FreeBSD pthread_equal "bug"
Kern Sibbald
kern at sibbald.com
Wed Jun 4 09:45:21 PDT 2003
On Wed, 2003-06-04 at 17:30, Daniel Eischen wrote:
> On 4 Jun 2003, Kern Sibbald wrote:
> > Hello,
> >
> > I've run into what I consider a bug in the FreeBSD
> > implementation of pthreads and pthread_equal() in
> > particular. Basically, pthread_equal() will return
> > true even if it is not the same thread. This can occur
> > when one thread dies and another one starts. The second
> > thread then takes on the exact identity of the the
> > first thread, and pthread_equal() returns true for a
> > case where it is a different thread. You may argue
> > that the first thread is dead so its thread id is no
> > longer valid. True, but think about how Unix would
> > work if every process started up with the process
> > id of the last process to exit.
>
> Process id's can wrap around so it can eventually happen.

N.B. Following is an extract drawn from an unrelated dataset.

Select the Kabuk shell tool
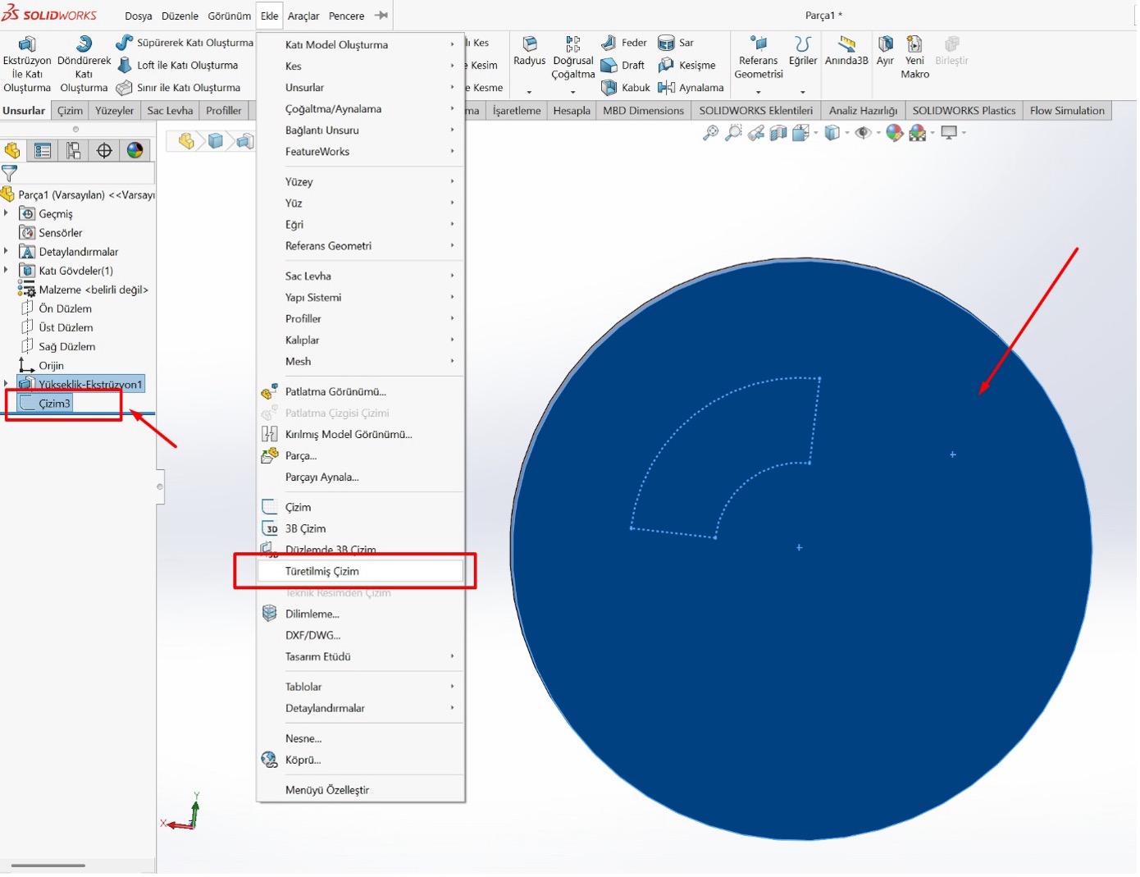 (x=627, y=88)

Yes, true. However, on Solaris and Linux, it takes a long time,
for the pthread_id to wrap around, and on FreeBSD it happens in
microseconds.
>
> This is a bug in the application; the implementation is allowed
> to reuse thread id's and there are enough interfaces for an
> application to tell when a thread terminates (pthread_join).
I'm not sure what the POSIX specification says,
if I were programming it, I would not be content
with the FreeBSD current implementation especially
considering that both Solaris and Linux do it "correctly".
> Perhaps our use of thread id's could be changes so that they
> were cached at the end of the free thread list, but cacheing
> them at the front seems to highlight bad applications, so
> that's a bonus ;-)
This bug does not highlight bad applications because most
programmers will reasonably expect that pthread_equal() will
not be the same for two different threads. It took me
a long time to find this problem because I just could not
imagine that pthread_equal() was not "working".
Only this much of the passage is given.